Semantization of large-scale scientific corpora - Application to the interactive analysis of the evolution of science

Today, Knowledge Graphs (KGs) are booming. DBPedia, Wikidata, and Yago provide encyclopedic knowledge on many concepts and entities and are only the most representative examples for many other knowledge graphs, which have reached a very high level of reliability and constitute an immense wealth to better understand the information of the past and produced in mass every day. KGs describe knowledge based on the RDF standard and can be queried using the SPARQL query language. On the other hand, a lot of knowledge is produced in textual form and published as articles in scientific archives like Web of Science, ISTEX, citeSeer, and arXiv.
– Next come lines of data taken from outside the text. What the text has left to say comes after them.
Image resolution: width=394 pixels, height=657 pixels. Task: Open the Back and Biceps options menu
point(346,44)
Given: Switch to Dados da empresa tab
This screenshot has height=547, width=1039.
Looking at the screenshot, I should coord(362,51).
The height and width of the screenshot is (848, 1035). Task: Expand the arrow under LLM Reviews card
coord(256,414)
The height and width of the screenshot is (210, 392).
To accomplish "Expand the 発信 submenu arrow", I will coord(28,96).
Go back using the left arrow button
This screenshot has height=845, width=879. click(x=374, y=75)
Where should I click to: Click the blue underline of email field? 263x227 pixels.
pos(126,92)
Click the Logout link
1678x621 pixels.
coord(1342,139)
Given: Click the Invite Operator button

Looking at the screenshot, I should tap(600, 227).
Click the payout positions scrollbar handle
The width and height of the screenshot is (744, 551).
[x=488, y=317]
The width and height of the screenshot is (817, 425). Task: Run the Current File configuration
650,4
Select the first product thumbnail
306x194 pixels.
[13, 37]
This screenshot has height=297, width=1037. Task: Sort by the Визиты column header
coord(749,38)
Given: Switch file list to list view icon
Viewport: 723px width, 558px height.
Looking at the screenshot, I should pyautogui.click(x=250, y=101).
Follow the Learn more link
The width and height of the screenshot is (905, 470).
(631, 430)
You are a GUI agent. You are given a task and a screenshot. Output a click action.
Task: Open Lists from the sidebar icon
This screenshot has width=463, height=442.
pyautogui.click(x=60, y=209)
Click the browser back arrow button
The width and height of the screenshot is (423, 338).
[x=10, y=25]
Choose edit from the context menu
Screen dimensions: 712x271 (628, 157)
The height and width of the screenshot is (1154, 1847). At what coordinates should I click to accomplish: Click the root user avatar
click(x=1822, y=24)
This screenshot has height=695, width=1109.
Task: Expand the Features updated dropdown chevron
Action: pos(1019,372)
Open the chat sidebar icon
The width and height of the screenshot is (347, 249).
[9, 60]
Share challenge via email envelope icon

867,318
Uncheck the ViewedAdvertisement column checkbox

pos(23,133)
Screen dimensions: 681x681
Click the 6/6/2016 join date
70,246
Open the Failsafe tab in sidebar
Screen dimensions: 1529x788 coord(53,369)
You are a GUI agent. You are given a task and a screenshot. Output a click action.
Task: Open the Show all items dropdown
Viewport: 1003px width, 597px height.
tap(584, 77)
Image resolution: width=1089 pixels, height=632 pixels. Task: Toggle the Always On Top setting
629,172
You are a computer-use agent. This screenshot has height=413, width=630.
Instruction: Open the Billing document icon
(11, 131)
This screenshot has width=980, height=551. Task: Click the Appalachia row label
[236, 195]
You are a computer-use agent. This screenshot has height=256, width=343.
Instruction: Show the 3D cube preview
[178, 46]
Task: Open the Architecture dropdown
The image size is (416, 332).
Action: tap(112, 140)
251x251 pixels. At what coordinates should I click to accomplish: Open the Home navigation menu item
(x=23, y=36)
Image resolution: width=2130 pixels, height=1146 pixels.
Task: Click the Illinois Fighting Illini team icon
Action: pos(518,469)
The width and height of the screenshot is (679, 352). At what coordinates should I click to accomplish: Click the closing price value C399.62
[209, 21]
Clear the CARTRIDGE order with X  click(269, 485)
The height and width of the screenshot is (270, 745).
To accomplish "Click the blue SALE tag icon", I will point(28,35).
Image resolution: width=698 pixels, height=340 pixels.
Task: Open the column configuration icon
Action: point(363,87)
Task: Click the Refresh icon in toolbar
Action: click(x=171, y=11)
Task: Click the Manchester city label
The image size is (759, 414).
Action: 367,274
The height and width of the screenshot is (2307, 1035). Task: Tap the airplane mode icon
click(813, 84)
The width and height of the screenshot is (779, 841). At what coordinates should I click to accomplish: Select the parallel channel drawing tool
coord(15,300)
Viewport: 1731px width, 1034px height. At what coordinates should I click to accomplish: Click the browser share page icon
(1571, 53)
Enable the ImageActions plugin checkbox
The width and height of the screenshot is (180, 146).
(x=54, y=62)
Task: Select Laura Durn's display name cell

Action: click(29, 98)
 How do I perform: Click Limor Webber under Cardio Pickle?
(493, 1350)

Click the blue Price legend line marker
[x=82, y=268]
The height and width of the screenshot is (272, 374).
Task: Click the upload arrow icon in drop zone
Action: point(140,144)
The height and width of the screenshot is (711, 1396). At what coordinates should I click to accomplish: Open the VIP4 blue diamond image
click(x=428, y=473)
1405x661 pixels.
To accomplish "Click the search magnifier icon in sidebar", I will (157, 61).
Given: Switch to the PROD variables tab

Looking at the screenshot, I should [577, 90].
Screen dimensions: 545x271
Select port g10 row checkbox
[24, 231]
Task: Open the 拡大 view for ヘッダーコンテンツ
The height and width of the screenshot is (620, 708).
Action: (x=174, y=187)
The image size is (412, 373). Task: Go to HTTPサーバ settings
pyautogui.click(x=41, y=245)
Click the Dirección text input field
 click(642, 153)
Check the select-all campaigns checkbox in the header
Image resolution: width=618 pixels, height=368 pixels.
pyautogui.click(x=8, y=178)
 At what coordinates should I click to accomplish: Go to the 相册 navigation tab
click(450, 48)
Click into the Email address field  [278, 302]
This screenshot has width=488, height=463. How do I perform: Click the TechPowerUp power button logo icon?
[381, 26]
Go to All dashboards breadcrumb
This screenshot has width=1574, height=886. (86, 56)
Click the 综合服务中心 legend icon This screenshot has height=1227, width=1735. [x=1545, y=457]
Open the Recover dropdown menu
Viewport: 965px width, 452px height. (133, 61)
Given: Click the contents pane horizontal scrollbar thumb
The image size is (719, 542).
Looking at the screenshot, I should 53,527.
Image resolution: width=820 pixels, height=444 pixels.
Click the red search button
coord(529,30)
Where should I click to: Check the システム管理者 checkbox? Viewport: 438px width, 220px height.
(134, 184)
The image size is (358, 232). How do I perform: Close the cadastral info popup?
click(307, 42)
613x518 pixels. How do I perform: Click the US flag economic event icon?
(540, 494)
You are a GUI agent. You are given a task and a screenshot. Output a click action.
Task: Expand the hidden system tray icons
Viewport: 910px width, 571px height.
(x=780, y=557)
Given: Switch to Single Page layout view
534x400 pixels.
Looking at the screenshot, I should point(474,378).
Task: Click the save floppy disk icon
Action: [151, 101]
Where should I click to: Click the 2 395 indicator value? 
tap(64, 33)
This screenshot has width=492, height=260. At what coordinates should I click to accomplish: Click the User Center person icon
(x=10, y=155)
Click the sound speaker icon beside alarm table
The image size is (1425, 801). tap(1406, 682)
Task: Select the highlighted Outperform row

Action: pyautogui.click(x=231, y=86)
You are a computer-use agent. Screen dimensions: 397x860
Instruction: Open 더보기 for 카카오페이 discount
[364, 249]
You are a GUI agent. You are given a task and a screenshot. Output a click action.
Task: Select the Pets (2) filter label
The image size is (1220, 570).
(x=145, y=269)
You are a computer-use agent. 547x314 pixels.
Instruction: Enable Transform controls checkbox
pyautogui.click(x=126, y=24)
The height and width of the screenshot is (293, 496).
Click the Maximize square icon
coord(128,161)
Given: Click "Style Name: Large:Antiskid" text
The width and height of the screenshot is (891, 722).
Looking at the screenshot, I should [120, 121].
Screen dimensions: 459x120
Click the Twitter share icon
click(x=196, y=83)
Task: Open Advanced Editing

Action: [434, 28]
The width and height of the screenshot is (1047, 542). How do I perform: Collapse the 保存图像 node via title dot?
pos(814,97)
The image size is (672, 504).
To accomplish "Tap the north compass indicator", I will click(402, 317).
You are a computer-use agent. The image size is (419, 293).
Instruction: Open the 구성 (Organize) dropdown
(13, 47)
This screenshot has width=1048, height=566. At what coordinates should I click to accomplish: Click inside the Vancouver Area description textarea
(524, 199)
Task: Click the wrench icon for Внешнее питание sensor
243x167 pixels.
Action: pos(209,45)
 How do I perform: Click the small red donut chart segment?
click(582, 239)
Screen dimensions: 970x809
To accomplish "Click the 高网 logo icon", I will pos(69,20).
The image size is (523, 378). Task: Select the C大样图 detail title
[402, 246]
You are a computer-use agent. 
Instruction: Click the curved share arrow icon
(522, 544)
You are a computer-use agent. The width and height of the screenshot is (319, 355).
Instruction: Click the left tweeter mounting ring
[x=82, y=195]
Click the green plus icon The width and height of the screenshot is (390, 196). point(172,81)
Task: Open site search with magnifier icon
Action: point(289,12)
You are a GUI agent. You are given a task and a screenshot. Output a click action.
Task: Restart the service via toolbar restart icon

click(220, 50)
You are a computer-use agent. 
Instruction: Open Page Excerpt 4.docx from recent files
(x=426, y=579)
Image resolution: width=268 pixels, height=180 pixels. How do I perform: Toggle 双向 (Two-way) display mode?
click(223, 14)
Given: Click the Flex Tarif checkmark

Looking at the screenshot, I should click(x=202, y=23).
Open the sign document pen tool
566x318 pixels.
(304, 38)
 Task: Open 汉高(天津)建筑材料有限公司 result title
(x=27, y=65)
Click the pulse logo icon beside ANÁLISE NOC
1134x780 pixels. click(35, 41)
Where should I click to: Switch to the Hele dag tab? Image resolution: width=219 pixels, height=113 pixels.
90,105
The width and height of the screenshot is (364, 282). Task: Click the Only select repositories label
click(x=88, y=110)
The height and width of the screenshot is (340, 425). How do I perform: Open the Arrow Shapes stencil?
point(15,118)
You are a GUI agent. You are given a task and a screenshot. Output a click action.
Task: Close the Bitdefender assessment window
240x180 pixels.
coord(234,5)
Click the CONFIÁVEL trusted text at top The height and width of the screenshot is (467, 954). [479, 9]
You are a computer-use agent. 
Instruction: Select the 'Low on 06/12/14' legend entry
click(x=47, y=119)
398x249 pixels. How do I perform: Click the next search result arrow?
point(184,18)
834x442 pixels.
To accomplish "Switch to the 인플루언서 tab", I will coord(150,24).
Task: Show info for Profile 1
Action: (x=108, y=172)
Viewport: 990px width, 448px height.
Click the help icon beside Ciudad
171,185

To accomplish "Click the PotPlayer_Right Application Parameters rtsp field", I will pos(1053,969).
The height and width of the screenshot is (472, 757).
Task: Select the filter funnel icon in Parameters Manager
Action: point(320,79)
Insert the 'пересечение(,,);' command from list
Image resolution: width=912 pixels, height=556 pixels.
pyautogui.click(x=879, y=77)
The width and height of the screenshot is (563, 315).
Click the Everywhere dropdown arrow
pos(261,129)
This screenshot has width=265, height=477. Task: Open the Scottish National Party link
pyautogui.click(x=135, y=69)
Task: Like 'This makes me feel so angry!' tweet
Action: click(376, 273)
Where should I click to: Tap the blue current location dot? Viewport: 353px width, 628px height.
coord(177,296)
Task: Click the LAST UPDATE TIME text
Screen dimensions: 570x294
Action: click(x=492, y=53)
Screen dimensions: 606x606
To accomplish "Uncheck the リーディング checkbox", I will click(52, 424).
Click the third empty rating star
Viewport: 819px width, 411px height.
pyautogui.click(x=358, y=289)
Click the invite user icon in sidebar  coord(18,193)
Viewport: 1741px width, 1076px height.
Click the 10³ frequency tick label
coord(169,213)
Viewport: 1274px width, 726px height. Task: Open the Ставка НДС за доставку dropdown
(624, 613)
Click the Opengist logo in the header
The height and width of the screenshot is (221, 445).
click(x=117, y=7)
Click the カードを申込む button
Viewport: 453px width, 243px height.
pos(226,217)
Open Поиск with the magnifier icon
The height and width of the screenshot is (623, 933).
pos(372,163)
In order to facilitate the exploration and the global analysis of the knowledge represented in these scientific archives, the existing approaches consist of describing (indexing) the documents by sets of terms that do not capture all the conceptual nuances necessary to build maps describing the semantic and temporal (evolution) relationships between research topics and scientific domains. Structuring this knowledge to integrate it into acknowledge graph is difficult and still requires a significant human effort. As a result, the more semantic analysis of knowledge in scientific corpora is hampered by a lack of semantic representation of scientific concepts. In this study, we aim to build semantic topic evaluations in order to characterize the temporal evolution of science by building topic evolution graphs. Besides, we will investigate evolution pattern queries that consist of combining various models, tools, and resources from text mining, machine learning, databases, and semantic web (RDF/SPARQL, Wikidata, DBPedia, Yago).